[Problème à résoudre] Prolongez, s'il vous plaît, le texte sur la forme et la matière à partir de sa dernière phrase.

[Texte fourni]
━━━━

Prenons le cheval.
-- Il n'est ni sa forme ( puisque pure abstraction, sa forme n'est, par exemple, pas chevauchable)
-- ni sa matière ( qu'il partage avec d'autres mammifères). Le cheval est les deux à la fois.
Lorsque la robe du cheval perd de son éclat, de la vivacité de ses couleurs, il est dit que le changement est accidentel. Si le cheval meurt ou perd ses jambes, on dira que le changement est substantiel.
Le mérite de ce genre d'approche est son abstraction, applicable à tout être, jusqu'aux plus banales. Une cuillère n'est pas non plus sa forme sans sa matière, car on ne mange pas avec une forme abstraite. Elle n'est pas non plus sa matière sans sa forme, car le matériau qui la constitue n'est pas exclusif à la fabrication de cuillères. Que le manche de l cuillère soit légèrement incliné est un changement accidentel, si elle perd son cuilleron, il s'agira d'un changement substantiel.

━━━━

[Entrées enregistrées]
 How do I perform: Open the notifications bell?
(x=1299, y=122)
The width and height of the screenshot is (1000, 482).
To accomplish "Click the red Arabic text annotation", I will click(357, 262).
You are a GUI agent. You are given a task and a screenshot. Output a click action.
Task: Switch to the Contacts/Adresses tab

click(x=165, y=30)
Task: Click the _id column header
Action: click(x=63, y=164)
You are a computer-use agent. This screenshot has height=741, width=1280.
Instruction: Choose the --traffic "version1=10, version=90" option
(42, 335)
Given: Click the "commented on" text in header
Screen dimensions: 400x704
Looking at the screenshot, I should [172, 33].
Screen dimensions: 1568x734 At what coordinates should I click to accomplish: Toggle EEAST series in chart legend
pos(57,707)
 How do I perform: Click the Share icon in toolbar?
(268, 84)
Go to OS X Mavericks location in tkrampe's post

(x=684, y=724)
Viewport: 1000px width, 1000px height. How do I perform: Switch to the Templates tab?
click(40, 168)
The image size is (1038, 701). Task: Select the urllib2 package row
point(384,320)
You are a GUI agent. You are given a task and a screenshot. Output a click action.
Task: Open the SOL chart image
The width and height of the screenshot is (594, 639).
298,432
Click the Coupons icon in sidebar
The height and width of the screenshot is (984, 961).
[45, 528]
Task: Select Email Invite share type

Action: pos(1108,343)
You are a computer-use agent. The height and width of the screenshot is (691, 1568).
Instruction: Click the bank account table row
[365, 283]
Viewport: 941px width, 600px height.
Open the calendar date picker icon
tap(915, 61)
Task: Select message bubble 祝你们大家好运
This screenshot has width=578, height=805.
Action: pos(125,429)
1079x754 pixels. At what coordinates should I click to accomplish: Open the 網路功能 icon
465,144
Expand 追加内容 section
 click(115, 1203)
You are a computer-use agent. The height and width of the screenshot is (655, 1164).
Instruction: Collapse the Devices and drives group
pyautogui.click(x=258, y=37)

━━━━

[Résultat de l'exercice]
Être forme et matière est la manière par laquelle, fondamentalement, les choses de notre expérience sont capables de subir des changements. Ces changements à leur tour peuvent être décrits en termes d'actualisation de potentiel. On ne se situe pas au niveau d'une problématique biologique, on est à un degré d'abstraction plus élevé.
Si on en reste au sens commun, oui, mais il faut pas aborder les vivants comme ça.
Qu'est-ce qu'un cheval? Il est fait de molécules, à commencer par la molécule d'ADN qui organise de façon plus ou moins stricte la structure du corps du cheval. Et le cheval se développe en absorbant des molécules, comme dans la nutrition. Et il y a dans son corps des réactions chimiques, le métabolisme. Mais il y a toujours des variations d'un cheval à l'autre. Aucun n'est identique. Et forcément un cheval, étant un corps, a une configuration. Il occupe un certain espace. Et la « vie » du cheval, c'est l'organisation fonctionnelle de ces parties. Le cheval meurt quand l'organisation n'est plus possible, en raison d'une violence exercée par le milieu, d'une maladie, d'une carence ou de l'usure... Mais cette organisation vient pas d'un principe mystérieux. C'est plutôt la résultante d'un ensemble de réactions chimiques - qui suivent les lois ordinaires de la nature - et, à un autre niveau, d'interactions entre cellules. En science on dirait que ça se fait « bottom up ».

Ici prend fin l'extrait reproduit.